◆ **Set of tasks**:
1. Answer these from the text on social venture funding, one line each:
(a) What was the name of the for-profit entity Chen created?
(b) In which competition did Revolution Foods place first?
(c) How much did DBL Investors invest in Revolution Foods?
2. List every person named in the text on social venture funding.
3. Write the next paragraph of the text on social venture funding, picking up after its final sentence.

The long fund-raising cycle, combined with the lack of advance orders from NGOs, ultimately forced the co-founders of Embrace to pivot in their approach. Chen created a new for-profit entity, Embrace Innovations, which was able to attract a sizable equity investment from Khosla Impact, a social venture fund. That in turn made it possible to ramp up product development and manufacturing.
“In the beginning we thought we could do almost anything with a million dollar and two people,” Chen recalled. “But then you realize there’s manufacturing, distribution, clinical trials and all the other functions of a business.”
Calling all Venture Capitalists
Revolution Foods, which produces high quality school lunches and consumer products, got its initial boost by placing first in the Berkeley-Haas Global Social Venture Competition. The prize money provided co-founders Kristin Groos Richmond and Kirsten Saenz Tobey with a small amount of prize money, but more importantly it led to a $50,000 investment from angel investor, Dick Beers, and then to a $500,000 investment from DBL Investors.

◆ **Extracted records**:
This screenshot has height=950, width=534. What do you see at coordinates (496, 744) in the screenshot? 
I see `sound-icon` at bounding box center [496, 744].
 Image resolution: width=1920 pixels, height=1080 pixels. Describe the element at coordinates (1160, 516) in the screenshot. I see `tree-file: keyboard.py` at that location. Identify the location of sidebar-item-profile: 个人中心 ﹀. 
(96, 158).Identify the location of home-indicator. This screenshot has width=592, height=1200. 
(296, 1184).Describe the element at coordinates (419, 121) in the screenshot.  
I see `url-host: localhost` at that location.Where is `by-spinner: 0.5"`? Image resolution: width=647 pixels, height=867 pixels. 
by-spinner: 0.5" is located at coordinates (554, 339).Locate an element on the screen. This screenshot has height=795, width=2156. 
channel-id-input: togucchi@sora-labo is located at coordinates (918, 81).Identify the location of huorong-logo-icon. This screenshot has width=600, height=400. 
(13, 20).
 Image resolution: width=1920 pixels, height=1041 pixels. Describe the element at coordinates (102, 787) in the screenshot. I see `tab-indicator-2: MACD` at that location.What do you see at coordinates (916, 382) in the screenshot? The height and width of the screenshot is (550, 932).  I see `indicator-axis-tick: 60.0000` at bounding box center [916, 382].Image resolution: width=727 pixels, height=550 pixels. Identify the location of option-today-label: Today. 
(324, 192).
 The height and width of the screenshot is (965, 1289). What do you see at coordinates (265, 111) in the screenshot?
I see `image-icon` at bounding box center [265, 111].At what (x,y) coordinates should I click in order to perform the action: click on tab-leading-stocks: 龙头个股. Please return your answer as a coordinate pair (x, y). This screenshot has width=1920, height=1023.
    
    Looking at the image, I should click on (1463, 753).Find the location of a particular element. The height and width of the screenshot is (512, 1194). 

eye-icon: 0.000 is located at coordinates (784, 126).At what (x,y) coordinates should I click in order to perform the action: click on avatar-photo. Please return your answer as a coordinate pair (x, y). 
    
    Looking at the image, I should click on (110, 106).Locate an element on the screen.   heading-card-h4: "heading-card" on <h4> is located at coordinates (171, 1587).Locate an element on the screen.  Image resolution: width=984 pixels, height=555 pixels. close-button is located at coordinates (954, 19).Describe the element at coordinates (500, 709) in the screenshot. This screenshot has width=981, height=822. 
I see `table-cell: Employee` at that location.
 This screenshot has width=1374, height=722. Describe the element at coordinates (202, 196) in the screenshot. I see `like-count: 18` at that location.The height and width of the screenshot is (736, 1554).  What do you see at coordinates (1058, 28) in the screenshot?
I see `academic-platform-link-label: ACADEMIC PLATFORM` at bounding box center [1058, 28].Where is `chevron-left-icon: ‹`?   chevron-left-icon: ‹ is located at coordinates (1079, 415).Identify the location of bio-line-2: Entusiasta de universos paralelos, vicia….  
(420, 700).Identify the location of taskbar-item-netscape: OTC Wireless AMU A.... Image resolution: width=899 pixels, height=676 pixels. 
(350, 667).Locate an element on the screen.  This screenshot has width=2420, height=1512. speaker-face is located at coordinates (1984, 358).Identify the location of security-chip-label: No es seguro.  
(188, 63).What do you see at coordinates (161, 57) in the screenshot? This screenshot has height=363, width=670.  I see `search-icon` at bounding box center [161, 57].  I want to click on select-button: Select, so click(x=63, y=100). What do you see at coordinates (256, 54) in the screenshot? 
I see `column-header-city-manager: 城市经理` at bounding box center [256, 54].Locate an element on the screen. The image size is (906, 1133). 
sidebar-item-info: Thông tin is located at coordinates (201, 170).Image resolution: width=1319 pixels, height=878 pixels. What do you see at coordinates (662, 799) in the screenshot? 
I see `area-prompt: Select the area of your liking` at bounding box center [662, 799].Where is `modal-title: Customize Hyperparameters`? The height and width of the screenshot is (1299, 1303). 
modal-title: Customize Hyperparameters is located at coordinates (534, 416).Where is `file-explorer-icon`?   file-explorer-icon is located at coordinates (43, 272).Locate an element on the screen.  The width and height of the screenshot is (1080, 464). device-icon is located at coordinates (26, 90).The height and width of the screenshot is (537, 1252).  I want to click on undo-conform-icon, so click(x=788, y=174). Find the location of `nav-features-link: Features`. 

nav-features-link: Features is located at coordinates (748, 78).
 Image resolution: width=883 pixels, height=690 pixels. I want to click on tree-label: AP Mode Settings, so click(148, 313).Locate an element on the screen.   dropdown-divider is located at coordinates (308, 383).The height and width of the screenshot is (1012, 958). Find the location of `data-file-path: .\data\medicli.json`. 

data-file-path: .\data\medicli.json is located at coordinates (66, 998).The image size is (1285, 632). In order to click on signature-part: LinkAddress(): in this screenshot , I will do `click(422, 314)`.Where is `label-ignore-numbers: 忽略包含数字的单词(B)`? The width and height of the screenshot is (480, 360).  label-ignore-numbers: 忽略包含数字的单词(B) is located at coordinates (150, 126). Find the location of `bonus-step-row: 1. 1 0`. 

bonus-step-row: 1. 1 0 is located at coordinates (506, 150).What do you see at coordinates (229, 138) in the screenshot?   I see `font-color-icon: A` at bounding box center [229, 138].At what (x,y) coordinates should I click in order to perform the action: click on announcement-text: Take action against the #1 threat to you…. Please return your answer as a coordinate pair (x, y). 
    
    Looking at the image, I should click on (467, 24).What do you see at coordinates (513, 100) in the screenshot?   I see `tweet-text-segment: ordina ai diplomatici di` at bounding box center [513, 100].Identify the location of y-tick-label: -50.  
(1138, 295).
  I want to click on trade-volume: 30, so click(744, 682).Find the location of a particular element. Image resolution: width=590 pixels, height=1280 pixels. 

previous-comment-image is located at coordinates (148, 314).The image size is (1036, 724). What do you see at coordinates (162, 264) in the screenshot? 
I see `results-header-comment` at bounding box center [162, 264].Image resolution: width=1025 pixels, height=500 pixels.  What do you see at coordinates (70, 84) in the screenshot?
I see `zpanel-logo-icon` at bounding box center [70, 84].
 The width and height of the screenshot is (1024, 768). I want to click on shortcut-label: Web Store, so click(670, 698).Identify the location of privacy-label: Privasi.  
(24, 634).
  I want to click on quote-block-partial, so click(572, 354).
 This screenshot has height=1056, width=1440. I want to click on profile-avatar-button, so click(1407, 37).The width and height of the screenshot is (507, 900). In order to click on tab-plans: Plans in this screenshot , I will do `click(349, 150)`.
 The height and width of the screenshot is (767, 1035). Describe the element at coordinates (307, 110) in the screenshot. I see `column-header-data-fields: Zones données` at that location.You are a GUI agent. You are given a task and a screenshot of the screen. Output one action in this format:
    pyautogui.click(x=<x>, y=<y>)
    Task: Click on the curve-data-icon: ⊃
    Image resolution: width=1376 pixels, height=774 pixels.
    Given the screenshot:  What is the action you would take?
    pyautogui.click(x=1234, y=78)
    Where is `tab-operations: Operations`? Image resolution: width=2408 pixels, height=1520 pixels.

◆ **Responses**:
1.
(a) Embrace Innovations
(b) The Berkeley-Haas Global Social Venture Competition
(c) $500,000

2.
Chen
Kristin Groos Richmond
Kirsten Saenz Tobey
Dick Beers

3.
Those investments allowed Kirsten and Kristin to get a truck, lease kitchen space, and hire four additional employees, including an executive chef, two prep cooks and a driver. That in turn enabled them to run a pilot program, which provided the proof of concept for their business model and paved the way for additional investors. Nancy Pfund, founder of DBL Investors, told a recent Berkeley-Haas colloquium on social finance that she quickly saw the potential for Revolution Foods, leading her to supply meaningful early stage funding.
“I met Kristin and Kirsten at Haas, and immediately saw the value of their idea,” Pfund said. “Providing large amounts of early capital is extremely important for founders who are proving the field.”
Another key lesson from Revolution Foods is the value of seeking funding from traditional for-profit venture capital firms. Revolution Foods began as a for-profit enterprise, though one with social goals, but it raised money from both kinds of investors. The social venture capital firms included DBL Investors, Catamount Ventures, New Schools Venture Fund, Physic Ventures, and the Westly Group. But they also garnered significant financing from traditional VC firms, led by Oak Investment Partners. Revolution Growth, the venture capital fund created by AOL founder Steve Case, recently invested $30 million.
One hurdle for social venture capital investors is the lack of standardized metrics for assessing social impact. According to Kirsten, Revolution Foods developed its own metrics rather than relying on frameworks developed by its investors. And, now that Revolution Foods is B Lab certified, which provides some standard guidelines for social impact, the process of social impact measurement has become even easier.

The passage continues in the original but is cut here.